Zum Aufwärmen am Morgen hilft mir das Vaterunser, auswendig gelernte Bibelverse oder eine Seite aus Luthers “Aus der Tiefe, rufe ich Herr zu dir“.

“Geheiligt werde dein Name” - der zweite Teil des Vater-Unsers fand ich schwer zu verstehen. “Dein Reich komme” ist einfacher, und “Dein Wille geschehe” noch mehr. Aber wozu soll ich beten, dass sein Name geheiligt werde? Hat das mit meinem Leben überhaupt etwas zu tun? Ist das nicht Gottes Sache, dass er seinen Namen verherrlicht?

Beim Ringen über diese Worte bin ich über folgende zwei Zitate gestolpert:

»Dein Name werde geheiligt.« Darum habe ich auch gesagt, dass diese Worte nicht allein eine Bitte, sondern auch eine heilsame Lehre und Offenbarung für unser elendes und verdammungswürdiges Leben auf dieser Erde sind und uns mitsamt unserer Erkenntnis tief demütigen.
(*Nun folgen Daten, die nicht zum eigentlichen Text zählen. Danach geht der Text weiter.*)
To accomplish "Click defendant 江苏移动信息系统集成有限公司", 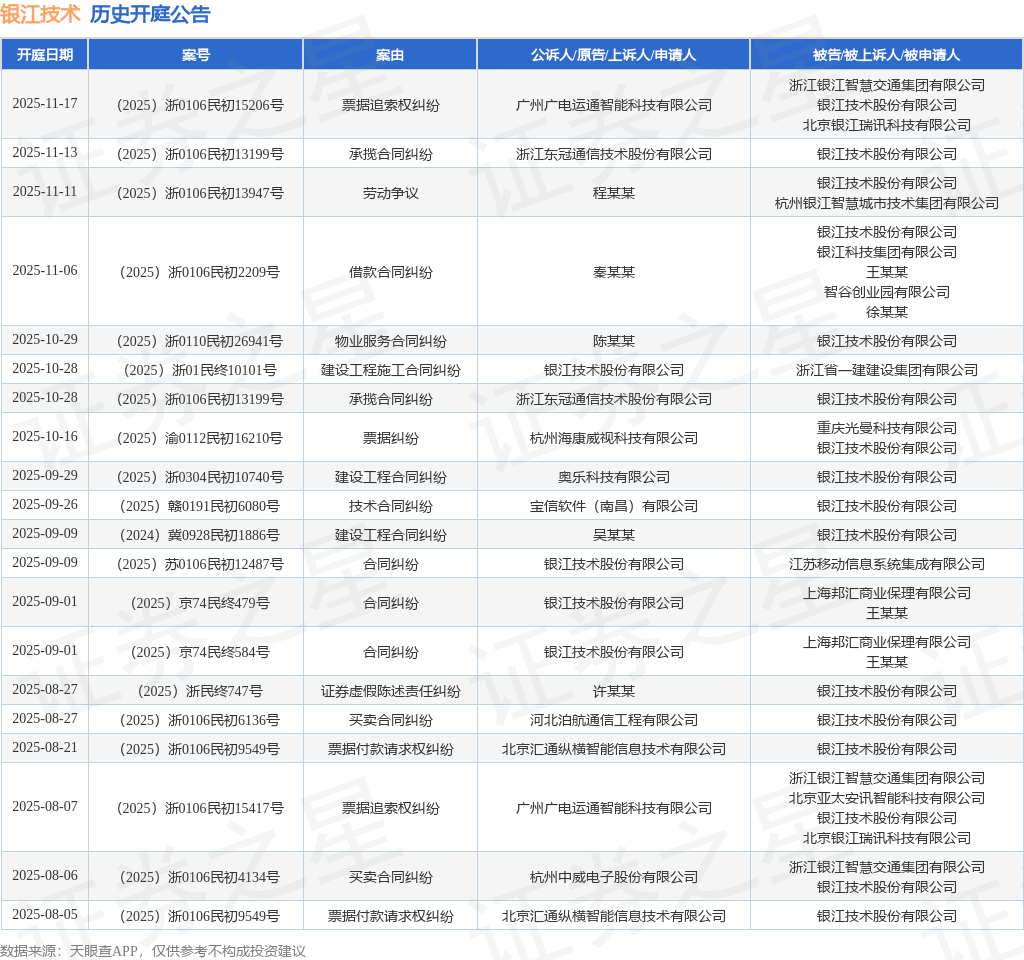I will pyautogui.click(x=886, y=564).

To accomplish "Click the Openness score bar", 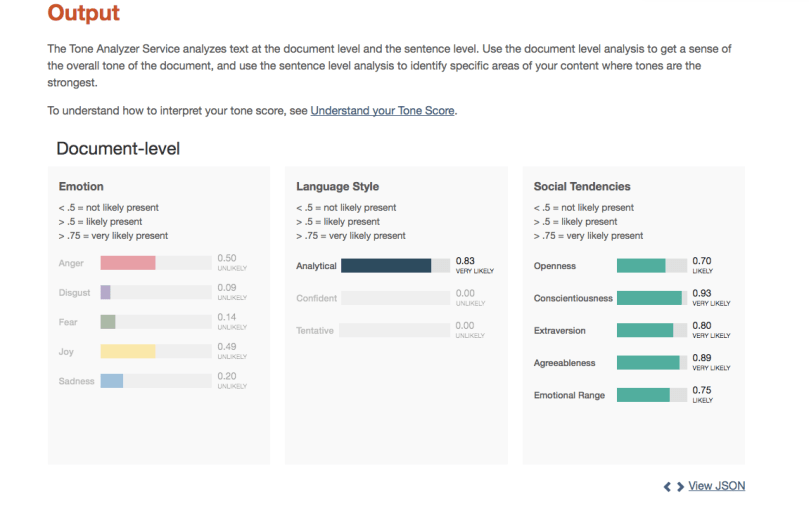I will pos(641,266).
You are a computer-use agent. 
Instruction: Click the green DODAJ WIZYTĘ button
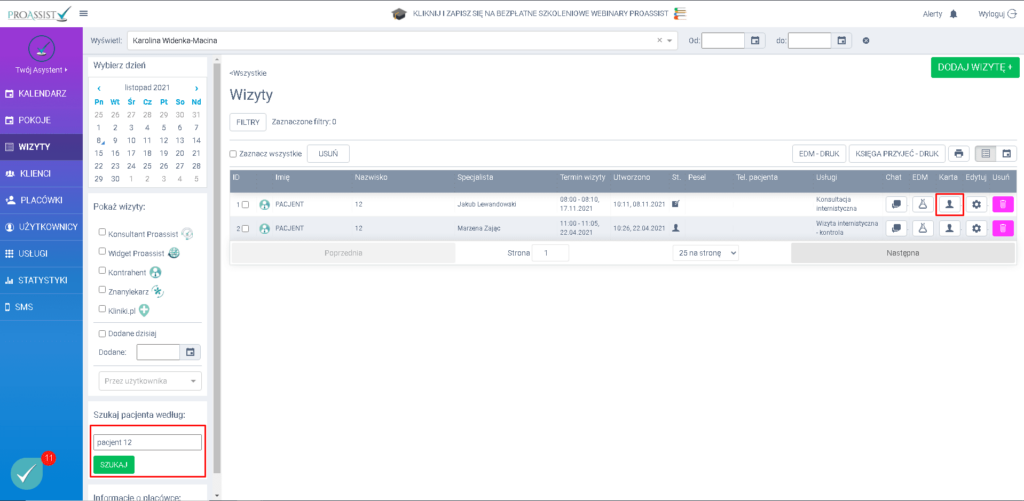(974, 67)
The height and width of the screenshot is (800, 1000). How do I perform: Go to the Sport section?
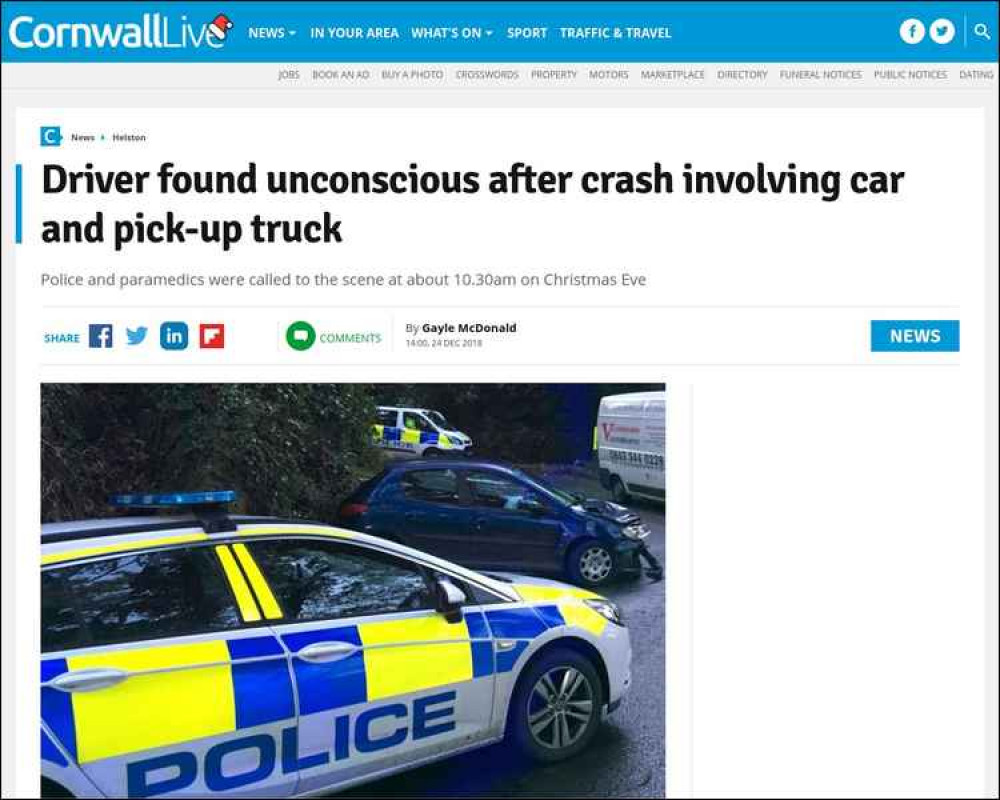click(x=527, y=33)
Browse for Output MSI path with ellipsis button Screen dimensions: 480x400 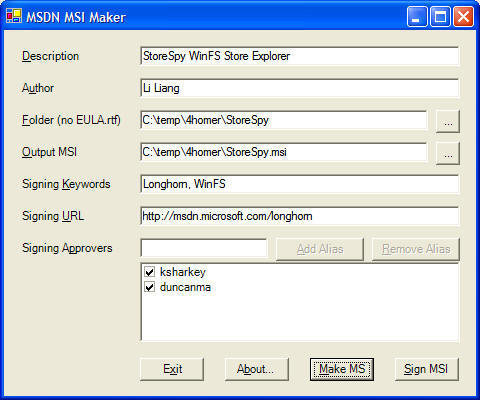tap(448, 153)
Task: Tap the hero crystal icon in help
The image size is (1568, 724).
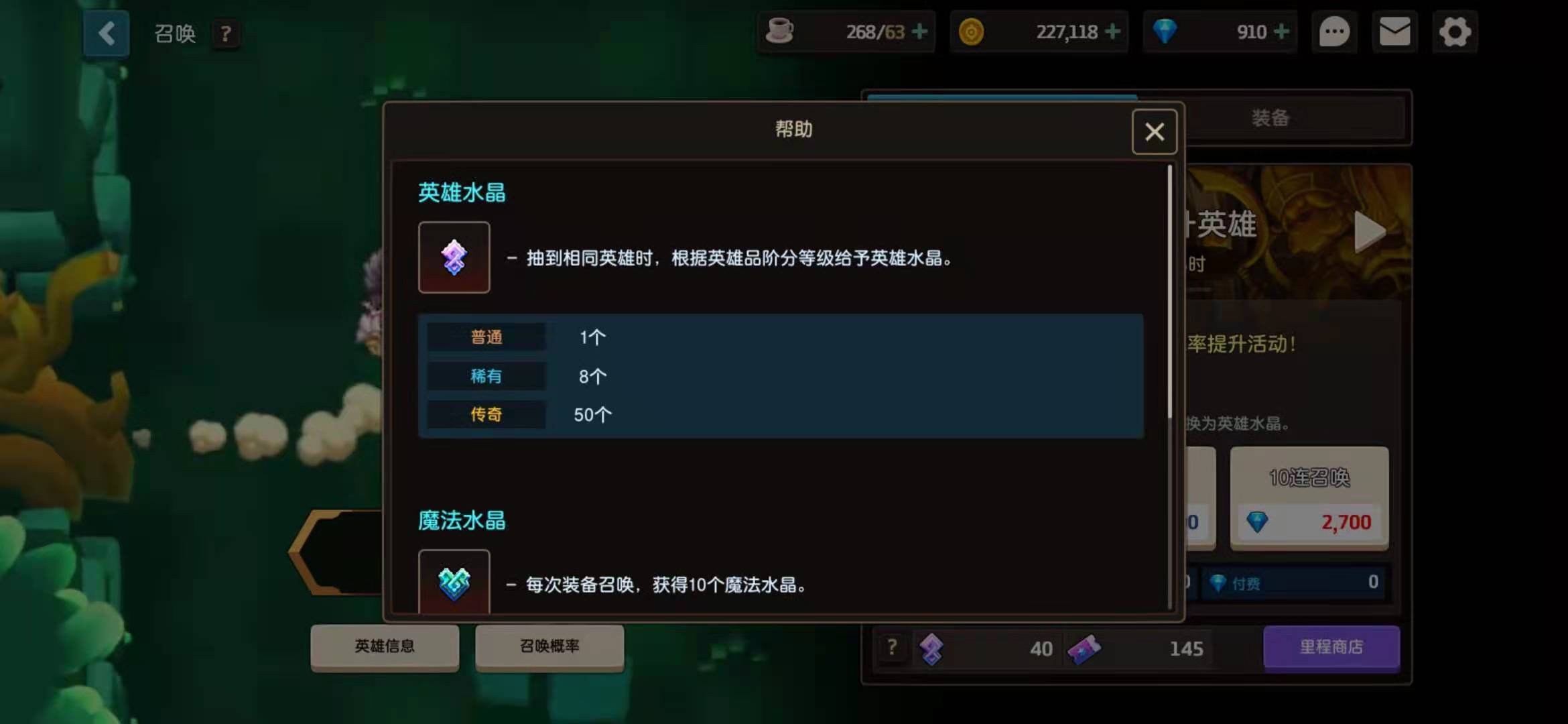Action: click(454, 257)
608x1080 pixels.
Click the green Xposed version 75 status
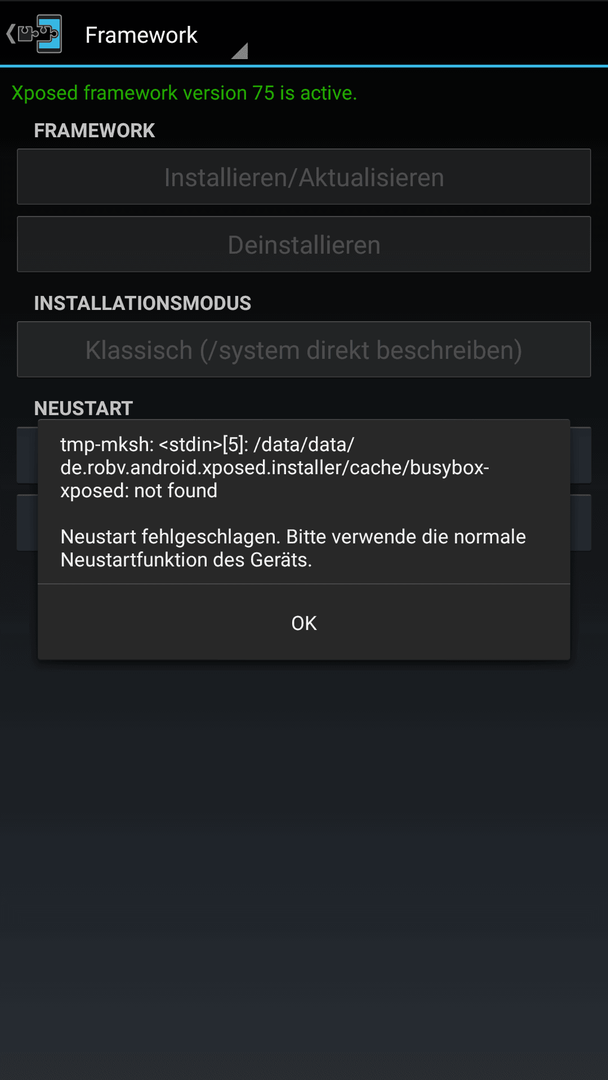(x=184, y=93)
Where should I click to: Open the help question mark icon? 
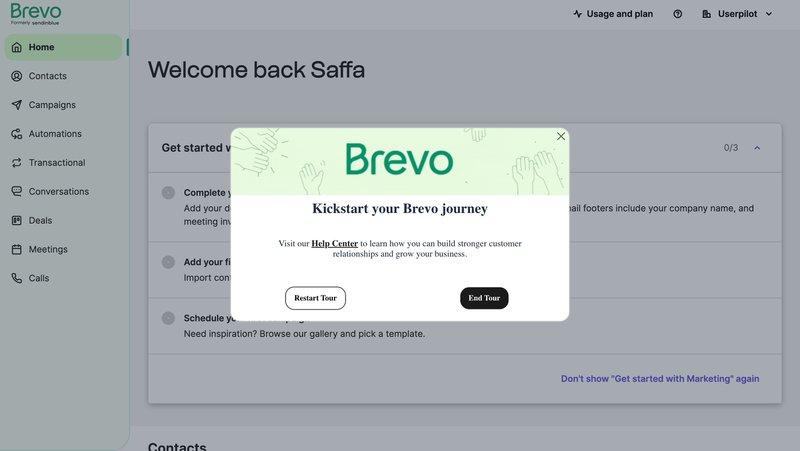tap(678, 14)
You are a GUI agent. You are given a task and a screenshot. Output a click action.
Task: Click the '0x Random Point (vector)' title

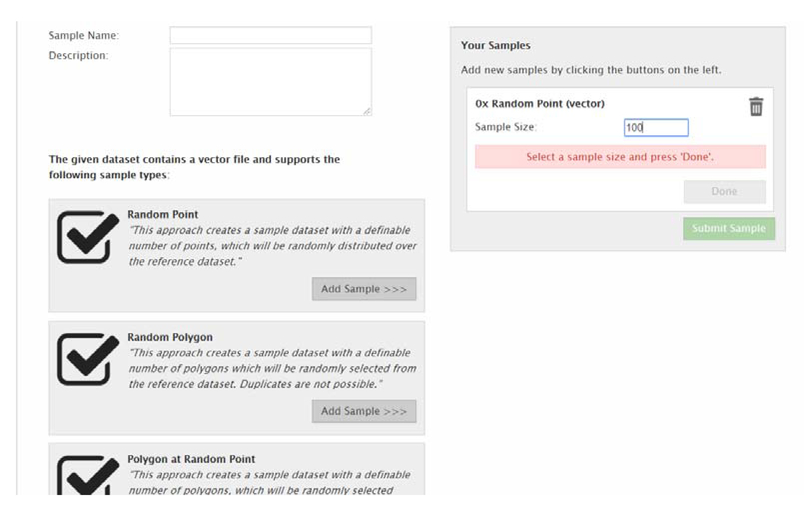click(539, 104)
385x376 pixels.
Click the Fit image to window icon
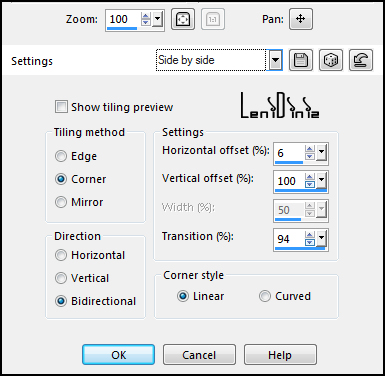pyautogui.click(x=183, y=19)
Denn wenn wir bitten, sein Name möge in uns geheiligt werden, dann folgt daraus, dass er noch nicht geheiligt wird, denn wenn er geheiligt würde, brauchten wir nicht darum zu bitten. (Martin Luther, Auslegung des Vaterunsers für die einfältigen Laien, Zitat von “Aus der Tiefe, Herr, rufe ich aus zu dir“)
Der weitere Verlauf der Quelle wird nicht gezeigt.